### PROBLEM REQUIREMENTS
Please carry on the passage about Turner's Herbal, starting right after its final sentence.
**** PROVIDED PASSAGE ****
ILLUSTRATIONS FROM TURNER’S “HERBAL”

Throughout the Herbal there are recollections of the north of England, where the author spent his boyhood. Of heath, for instance, he tells us: “The hyest hethe that ever I saw groweth in Northumberland, which is so hyghe that a man may hyde himself in.” Of the wild hyacinth he writes: “The boyes in Northūberland scrape the roote of the herbe and glew theyr arrowes and bokes wyth that slyme that they scrape of.” Of sea-wrake (seaweed) he tells us: “In the Bishopriche of Durham the housbandmen of the countie that dwel by the sea syde use to fate [fatten, i. e. manure] their lande with seawrake.” Under “birch” we find: “Fisherers in Northumberland pyll off the uttermost barke and put it in the clyft of a sticke and set in fyre and hold it at the water syde and make fish come thether, whiche if they se they stryke with theyr leysters or sammon speres. The same,” he continues, “is good to make hoopes of and twigges for baskettes, it is so bowinge. It serveth for many good uses and for none better then for betinge of stubborne boyes that ether lye or will not learne.”

Cudweed “is called in Northumberland chafwede because it is thought to be good for chafyng of any man’s fleshe wyth goynge or rydynge.” And it would be interesting to know if the daisy is still called banwurt in the north. “The Northern men call thys herbe banwurt because it helpeth bones to knyt agayne.... Plinie writeth that the dasey hath III and sometimes IV little whyte leves whiche go about the yelow knope, it appereth that the double Daseys were not founde in plinies tyme whych have a greate dele mo then Plini maketh mention of.”

There are other country customs which he records. “Shepherds use clivers [goosegrass] in stede of a strayner to pull out here of the mylke;” “birderers [bird-catchers] take bowes of birch and lime the twigges and go a bat folinge with them;” “som make a lee [lye] or an ashy water of the rotes of gentian wherwyth they toke out spottes very well out of cloth.” He mentions woad as “trimmed wyth mannes labor in dyenge and wull and clothe,” and teazle “which the fullers dresse their cloth wtall.” Apparently Turner gave the spindle tree its name, for he says: “I coulde never learne an Englishe name for it. The Duche men call it in Netherlande, spilboome, that is, spindel tree, because they use to make spindels of it in that countrey, and me thynke it maye be so well named in English seying we have no other name.... I know no good propertie that this tree hath, saving only it is good to make spindels and brid of cages” [bird cages].

The use of complexion washes was a custom on which Turner was alarmingly severe. There are fewer beauty recipes in his herbal than in any other—only four altogether. “Some weomen,” we find, “sprinkle ye floures of cowslip wt whyte wine and after still it and wash their faces wt that water to drive wrinkles away and to make them fayre in the eyes of the worlde rather then in the eyes of God, whom they are not afrayd to offend.” And of marygold we learn that “Summe use to make theyr here yelow with the floure of this herbe, not beyng contēt with the naturall colour which God hath geven thē.”
**** SOURCE MATERIAL ****
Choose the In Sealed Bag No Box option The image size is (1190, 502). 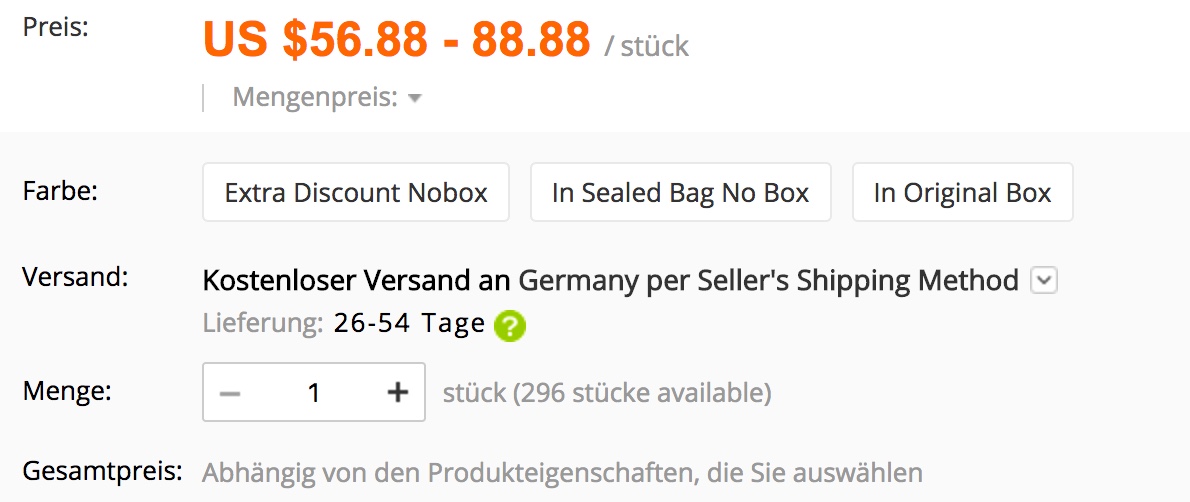(x=680, y=193)
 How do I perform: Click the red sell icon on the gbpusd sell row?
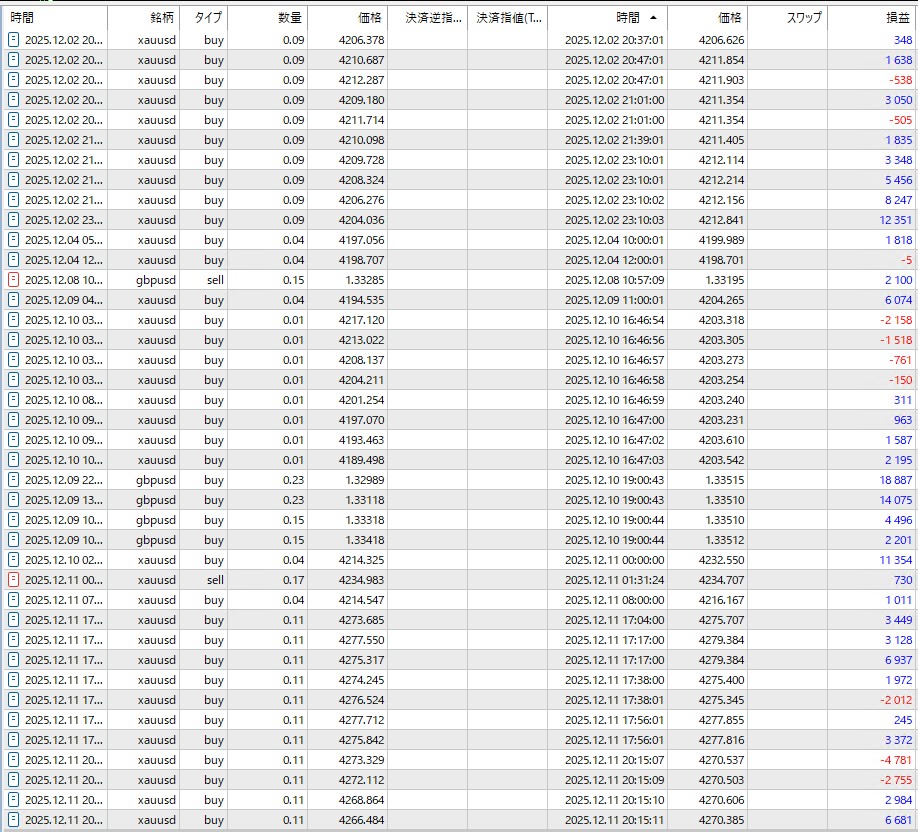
****
### EXPECTED ANSWER
There is curiously little folk lore in this herbal, and most of it is guarded by “some do say” or “some hold.” Nevertheless, with this qualification, Turner gives us fragments of folk lore not to be found in other herbals. For instance, that nutshells burnt and bound to the back of a child’s head will make grey eyes black, and that parsley thrown into fish ponds will heal the sick fishes therein. Again, this is the first herbal in which any account is to be found of the very old custom of curing disease in cattle by boring a hole in the ear and inserting the herb bearfoot.[70]

“They say it should be used thus. The brodest part of the ear must have a round circle made about it wt the blood that rinneth furth with a brasen botken and the same circle must be round lyke unto the letter O, and when this is done without and in the higher part of the ear the halfe of the foresaid circle is to be bored thorowe with the foresaid botken and the roote of the herbe is to be put in at the hole, when yt newe wounde that hath receyued it holdeth it so fast, that it will not let it go furth, then all the mighte and pestilent poison of the disease is brought so into the eare. And whilse the part which is circled aboute dyeth and falleth awaye yt hole beast is saved with the lose of a very small parte.”

Another piece of folk lore is remarkable because it is the only instance in an English herbal of a belief in the effect of a human being on a plant: “If ye woulde fayne have very large and greate gourdes, then take sedes that growe there [in the sides].... And let weomen nether touche the yonge gourdes nor loke upon them, for the only touchinge and sighte of weomen kille the yonge gourdes.” This belief he quotes from Pliny.